Or maybe “cookie monsters” was what the writer actually meant – she’s only eleven years old, after all, and there aren’t many seasoned commentators on economics or world politics at that age. Nevertheless, her words form part of Article 1 of something called the Margarita Declaration, a UN-sanctioned document drawn up at the end of the curiously named Social PreCOP event, which took place in Venezuela earlier this month. This document will be presented to the negotiators at the next big climate conference, which is scheduled to be in Peru this December, so it’s – kind of – an official-ish piece of paper.
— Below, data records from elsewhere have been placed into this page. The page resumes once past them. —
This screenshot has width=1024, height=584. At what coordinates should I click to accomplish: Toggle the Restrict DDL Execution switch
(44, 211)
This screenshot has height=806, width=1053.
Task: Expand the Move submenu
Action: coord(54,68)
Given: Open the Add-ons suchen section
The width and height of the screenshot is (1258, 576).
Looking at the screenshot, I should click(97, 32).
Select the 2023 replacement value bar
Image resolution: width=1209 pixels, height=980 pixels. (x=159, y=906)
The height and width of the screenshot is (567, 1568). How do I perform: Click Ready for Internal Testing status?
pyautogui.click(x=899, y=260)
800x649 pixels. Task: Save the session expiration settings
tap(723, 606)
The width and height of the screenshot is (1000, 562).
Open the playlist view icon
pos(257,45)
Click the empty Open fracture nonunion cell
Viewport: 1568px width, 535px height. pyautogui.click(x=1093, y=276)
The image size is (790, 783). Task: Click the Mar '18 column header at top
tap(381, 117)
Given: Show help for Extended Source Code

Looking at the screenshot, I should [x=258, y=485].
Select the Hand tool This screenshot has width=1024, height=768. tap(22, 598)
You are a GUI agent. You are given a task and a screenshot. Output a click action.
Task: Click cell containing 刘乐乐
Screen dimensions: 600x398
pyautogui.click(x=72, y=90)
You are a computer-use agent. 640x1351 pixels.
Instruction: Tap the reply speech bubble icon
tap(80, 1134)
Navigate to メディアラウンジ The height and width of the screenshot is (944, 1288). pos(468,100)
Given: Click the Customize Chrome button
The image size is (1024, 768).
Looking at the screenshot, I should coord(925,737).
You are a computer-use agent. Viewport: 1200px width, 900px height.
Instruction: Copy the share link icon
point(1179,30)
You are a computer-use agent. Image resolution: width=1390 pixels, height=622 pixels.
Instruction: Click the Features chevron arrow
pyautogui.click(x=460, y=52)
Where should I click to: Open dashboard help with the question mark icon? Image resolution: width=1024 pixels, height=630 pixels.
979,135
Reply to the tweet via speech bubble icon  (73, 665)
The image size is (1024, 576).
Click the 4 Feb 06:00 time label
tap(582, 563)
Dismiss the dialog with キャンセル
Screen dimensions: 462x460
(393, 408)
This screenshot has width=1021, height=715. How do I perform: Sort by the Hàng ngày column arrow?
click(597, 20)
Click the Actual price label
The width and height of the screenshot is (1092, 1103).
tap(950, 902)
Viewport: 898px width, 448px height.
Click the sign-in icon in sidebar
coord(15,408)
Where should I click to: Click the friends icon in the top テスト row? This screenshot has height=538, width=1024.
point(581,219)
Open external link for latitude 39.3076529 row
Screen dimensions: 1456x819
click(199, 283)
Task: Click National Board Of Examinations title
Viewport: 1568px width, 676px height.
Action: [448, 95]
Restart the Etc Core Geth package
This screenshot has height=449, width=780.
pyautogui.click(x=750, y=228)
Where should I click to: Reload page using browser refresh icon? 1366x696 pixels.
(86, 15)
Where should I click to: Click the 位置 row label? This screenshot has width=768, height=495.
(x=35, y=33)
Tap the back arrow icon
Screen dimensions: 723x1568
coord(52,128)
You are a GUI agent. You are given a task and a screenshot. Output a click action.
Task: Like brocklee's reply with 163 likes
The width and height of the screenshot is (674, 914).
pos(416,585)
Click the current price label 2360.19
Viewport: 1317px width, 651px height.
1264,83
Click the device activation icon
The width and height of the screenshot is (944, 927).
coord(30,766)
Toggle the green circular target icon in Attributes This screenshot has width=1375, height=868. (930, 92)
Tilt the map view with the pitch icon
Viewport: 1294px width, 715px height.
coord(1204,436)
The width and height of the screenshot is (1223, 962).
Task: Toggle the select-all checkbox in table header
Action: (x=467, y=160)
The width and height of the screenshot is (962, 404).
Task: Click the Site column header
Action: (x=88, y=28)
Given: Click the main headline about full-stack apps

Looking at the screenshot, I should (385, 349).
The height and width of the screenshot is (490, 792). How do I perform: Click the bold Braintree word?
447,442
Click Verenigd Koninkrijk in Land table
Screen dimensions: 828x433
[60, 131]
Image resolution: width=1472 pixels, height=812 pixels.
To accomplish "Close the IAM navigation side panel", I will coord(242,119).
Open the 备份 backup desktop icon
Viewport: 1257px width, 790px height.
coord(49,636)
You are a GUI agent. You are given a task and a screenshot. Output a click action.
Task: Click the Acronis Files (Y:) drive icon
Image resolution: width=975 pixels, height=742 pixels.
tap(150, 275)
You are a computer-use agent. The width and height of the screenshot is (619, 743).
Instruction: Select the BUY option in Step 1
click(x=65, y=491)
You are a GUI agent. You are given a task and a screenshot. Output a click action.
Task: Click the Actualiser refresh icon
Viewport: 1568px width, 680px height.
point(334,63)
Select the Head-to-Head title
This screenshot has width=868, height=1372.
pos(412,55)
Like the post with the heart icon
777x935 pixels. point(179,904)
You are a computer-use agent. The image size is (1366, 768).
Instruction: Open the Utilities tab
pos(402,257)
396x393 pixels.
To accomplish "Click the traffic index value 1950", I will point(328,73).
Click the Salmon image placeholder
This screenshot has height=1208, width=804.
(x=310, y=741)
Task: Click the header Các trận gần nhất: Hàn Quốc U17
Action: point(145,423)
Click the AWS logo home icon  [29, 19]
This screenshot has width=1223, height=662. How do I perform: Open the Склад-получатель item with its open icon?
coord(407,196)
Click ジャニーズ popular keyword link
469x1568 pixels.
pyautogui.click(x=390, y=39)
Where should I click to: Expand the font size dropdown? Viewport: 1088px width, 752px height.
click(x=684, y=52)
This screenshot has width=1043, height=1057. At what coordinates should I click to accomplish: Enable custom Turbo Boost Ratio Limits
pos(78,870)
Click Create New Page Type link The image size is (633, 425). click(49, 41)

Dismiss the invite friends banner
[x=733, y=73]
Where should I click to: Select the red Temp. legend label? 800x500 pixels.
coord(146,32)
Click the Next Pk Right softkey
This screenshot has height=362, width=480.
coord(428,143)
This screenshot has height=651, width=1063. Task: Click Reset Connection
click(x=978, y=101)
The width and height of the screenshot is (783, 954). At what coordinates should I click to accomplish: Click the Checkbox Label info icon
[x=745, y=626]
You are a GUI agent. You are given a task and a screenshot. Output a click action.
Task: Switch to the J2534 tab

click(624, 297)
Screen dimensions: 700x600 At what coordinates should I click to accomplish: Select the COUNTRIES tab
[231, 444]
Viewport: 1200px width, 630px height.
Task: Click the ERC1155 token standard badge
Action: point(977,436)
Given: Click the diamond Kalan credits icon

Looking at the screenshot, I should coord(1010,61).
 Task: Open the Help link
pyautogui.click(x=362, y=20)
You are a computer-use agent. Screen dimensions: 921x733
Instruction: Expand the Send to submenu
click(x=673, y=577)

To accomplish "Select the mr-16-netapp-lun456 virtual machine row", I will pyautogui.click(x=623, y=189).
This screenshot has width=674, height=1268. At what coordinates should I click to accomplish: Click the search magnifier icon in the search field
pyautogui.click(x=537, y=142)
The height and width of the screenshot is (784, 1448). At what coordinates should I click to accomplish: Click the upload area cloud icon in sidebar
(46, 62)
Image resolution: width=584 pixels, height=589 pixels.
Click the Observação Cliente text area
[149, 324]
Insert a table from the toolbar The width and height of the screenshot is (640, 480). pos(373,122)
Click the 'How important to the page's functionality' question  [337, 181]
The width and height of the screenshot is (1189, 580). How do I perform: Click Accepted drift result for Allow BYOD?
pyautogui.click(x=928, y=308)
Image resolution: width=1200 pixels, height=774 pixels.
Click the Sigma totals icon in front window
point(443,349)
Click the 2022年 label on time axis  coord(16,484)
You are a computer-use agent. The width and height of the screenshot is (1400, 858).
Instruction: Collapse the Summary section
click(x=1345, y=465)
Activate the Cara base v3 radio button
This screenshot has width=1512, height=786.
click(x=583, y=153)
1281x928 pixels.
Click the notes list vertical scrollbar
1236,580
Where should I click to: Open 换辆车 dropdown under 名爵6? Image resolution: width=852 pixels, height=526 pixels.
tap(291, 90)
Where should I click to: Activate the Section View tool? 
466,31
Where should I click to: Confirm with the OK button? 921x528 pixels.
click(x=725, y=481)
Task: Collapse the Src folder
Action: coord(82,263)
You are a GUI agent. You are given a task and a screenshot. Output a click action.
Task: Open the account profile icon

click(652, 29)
Here’s the rest of Article 1:

1. “Men and women have become consumerist monsters that consume all the resources given by the Earth”. Génesis Carmona, aged 11, elected representative of the Venezuelan Children Environment
Movements.

Unfortunately it seems she hasn’t drawn any pictures of these monsters, which is rather remiss. Articles 2 – 62 are equally entertaining, though, in a somewhat surreal way, consisting in the main of decrees that the “Global North” (which is where we consumerist people live, mostly) do this or do that – stop using fossil fuels, abolish intellectual property rights, give the Global South lots of technology, give the Global South lots of money, respect the Earth Mother. All in all, a perfectly reasonable list of demands – if you happen to be a youthful Civil Society activist at a Social preCOP, that is.